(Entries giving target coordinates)
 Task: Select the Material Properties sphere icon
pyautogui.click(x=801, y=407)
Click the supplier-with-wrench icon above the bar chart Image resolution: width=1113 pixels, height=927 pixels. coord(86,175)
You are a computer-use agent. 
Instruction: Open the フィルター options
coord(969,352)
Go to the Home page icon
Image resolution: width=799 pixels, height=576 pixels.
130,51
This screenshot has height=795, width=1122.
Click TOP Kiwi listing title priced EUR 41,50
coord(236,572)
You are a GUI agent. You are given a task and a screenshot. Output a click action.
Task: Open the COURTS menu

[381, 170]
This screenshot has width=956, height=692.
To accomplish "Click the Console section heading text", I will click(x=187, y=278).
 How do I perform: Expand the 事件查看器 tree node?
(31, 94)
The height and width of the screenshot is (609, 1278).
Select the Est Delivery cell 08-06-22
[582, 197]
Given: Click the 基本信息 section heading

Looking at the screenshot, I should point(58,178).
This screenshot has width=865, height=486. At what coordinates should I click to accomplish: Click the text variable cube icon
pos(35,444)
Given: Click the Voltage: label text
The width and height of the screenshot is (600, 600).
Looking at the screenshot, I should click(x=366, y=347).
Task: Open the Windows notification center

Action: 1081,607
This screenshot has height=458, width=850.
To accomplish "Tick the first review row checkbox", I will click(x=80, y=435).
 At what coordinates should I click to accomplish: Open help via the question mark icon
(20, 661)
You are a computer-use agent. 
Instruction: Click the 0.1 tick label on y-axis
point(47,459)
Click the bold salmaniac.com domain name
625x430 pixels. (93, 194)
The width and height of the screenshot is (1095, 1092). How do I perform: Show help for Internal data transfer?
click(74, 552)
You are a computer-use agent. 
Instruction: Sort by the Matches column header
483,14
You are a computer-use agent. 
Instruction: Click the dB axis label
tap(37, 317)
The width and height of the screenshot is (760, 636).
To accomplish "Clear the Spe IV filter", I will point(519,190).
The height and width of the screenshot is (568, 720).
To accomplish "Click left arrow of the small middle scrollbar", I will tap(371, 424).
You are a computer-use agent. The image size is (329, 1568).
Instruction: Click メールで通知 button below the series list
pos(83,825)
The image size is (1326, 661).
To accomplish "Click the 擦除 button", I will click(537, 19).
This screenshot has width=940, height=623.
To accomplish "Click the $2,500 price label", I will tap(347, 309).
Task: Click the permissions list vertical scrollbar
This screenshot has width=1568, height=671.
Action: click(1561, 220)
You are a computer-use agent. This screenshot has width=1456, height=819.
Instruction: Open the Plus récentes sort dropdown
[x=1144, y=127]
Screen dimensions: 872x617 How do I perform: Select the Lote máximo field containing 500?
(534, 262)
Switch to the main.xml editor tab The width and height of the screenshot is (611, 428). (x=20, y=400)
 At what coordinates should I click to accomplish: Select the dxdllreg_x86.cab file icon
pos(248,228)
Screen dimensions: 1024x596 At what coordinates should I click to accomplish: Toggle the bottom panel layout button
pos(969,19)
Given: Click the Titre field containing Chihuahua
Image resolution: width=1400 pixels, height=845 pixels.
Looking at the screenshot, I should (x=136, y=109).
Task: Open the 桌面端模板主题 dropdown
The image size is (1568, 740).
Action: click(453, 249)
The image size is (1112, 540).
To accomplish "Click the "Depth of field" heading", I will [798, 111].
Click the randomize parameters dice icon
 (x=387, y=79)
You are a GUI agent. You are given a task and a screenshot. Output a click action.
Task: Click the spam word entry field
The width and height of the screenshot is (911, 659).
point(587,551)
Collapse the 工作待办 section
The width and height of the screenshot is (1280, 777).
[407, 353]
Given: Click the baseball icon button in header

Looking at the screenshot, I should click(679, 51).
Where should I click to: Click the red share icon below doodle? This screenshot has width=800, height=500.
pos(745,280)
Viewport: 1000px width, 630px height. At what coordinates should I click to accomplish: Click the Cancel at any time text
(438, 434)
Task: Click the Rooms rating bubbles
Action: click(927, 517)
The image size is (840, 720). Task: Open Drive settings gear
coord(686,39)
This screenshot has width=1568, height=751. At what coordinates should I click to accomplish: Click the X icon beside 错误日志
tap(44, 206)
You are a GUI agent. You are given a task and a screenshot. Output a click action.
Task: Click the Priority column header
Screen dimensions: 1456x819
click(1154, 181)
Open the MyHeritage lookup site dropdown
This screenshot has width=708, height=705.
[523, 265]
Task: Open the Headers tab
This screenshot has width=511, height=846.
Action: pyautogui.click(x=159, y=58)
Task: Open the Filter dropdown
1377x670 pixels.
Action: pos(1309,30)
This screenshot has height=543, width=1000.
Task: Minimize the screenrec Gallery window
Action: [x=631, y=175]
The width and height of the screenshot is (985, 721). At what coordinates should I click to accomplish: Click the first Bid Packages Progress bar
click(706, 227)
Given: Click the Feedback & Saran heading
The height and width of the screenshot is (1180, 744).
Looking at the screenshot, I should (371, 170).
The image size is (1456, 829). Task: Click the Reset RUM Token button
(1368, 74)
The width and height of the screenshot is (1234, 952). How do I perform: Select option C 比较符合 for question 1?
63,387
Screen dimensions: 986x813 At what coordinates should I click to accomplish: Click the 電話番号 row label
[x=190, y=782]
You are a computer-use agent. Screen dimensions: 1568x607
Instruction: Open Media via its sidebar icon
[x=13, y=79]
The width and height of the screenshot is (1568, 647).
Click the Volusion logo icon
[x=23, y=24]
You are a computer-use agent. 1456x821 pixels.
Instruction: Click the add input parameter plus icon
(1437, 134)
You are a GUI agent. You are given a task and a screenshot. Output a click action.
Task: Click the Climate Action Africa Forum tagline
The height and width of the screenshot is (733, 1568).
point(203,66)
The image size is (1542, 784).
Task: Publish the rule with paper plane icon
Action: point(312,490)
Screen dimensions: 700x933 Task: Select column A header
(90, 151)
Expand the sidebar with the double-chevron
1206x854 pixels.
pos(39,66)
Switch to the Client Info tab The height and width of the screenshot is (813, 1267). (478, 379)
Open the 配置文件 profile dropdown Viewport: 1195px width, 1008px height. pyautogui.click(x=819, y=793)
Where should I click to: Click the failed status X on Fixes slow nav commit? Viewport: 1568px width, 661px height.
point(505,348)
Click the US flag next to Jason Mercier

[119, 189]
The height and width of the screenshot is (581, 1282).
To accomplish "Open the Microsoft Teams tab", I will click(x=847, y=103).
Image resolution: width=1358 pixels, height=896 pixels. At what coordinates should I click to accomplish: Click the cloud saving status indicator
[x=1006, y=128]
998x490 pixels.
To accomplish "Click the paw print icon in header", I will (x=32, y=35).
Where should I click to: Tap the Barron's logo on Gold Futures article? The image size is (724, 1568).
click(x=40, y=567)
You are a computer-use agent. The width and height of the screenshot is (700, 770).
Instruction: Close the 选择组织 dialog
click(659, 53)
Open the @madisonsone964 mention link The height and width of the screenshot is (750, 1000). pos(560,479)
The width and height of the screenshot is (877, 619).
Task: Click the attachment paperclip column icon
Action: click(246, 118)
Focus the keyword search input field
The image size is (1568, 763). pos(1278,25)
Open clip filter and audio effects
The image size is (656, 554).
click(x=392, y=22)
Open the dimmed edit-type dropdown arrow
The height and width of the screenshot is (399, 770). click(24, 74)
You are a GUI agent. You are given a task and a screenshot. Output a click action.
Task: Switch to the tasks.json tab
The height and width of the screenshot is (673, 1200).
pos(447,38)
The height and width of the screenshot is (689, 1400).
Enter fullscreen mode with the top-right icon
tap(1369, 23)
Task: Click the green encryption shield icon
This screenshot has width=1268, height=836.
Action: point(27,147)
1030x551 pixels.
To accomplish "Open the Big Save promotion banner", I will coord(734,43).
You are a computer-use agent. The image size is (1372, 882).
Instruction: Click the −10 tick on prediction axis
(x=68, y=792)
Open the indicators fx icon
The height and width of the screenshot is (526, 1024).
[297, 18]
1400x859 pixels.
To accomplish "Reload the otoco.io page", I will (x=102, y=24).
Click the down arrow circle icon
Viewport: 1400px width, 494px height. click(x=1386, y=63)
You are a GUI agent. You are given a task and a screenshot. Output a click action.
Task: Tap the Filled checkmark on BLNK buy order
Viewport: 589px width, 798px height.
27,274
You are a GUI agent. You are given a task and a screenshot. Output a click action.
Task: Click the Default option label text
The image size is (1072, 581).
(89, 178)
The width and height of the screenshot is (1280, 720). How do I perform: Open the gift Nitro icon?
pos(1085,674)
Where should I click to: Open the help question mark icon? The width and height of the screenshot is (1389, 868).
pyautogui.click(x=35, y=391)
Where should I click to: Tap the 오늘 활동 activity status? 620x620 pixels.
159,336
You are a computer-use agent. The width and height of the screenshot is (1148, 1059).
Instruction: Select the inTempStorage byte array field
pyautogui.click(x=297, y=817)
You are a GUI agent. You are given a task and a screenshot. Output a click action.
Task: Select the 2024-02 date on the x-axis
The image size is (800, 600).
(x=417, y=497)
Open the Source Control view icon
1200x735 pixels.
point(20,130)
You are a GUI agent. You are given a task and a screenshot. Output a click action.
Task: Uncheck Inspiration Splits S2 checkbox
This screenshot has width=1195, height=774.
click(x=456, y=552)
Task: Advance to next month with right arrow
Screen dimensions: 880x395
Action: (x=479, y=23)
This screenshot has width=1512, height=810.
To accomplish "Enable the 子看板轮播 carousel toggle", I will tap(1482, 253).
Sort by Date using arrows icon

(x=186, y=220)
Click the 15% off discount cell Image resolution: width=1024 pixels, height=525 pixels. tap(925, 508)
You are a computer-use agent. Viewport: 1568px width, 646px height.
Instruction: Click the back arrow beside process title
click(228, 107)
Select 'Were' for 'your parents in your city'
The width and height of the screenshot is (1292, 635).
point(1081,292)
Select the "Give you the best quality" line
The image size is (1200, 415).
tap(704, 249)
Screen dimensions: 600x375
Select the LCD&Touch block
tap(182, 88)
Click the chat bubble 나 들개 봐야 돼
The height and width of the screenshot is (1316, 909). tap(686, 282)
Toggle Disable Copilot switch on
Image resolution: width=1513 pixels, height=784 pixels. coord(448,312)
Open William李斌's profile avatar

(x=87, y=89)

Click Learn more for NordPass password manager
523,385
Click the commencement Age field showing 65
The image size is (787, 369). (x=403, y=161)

### STATED EXERCISE
Can you lay out the stretch of material from the line containing "Switch to the Client" through the line containing "The height and width of the screenshot is (399, 770)." as a numbered list, leaving out any blank lines?

### ANSWER TO THIS PROBLEM
1. Switch to the Client Info tab The height and width of the screenshot is (813, 1267). (478, 379)
2. Open the 配置文件 profile dropdown Viewport: 1195px width, 1008px height. pyautogui.click(x=819, y=793)
3. Where should I click to: Click the failed status X on Fixes slow nav commit? Viewport: 1568px width, 661px height.
4. point(505,348)
5. Click the US flag next to Jason Mercier
6. [119, 189]
7. The height and width of the screenshot is (581, 1282).
8. To accomplish "Open the Microsoft Teams tab", I will click(x=847, y=103).
9. Image resolution: width=1358 pixels, height=896 pixels. At what coordinates should I click to accomplish: Click the cloud saving status indicator
10. [x=1006, y=128]
11. 998x490 pixels.
12. To accomplish "Click the paw print icon in header", I will (x=32, y=35).
13. Where should I click to: Tap the Barron's logo on Gold Futures article? The image size is (724, 1568).
14. click(x=40, y=567)
15. You are a computer-use agent. The width and height of the screenshot is (700, 770).
16. Instruction: Close the 选择组织 dialog
17. click(659, 53)
18. Open the @madisonsone964 mention link The height and width of the screenshot is (750, 1000). pos(560,479)
19. The width and height of the screenshot is (877, 619).
20. Task: Click the attachment paperclip column icon
21. Action: click(246, 118)
22. Focus the keyword search input field
23. The image size is (1568, 763). pos(1278,25)
24. Open clip filter and audio effects
25. The image size is (656, 554).
26. click(x=392, y=22)
27. Open the dimmed edit-type dropdown arrow
28. The height and width of the screenshot is (399, 770). click(24, 74)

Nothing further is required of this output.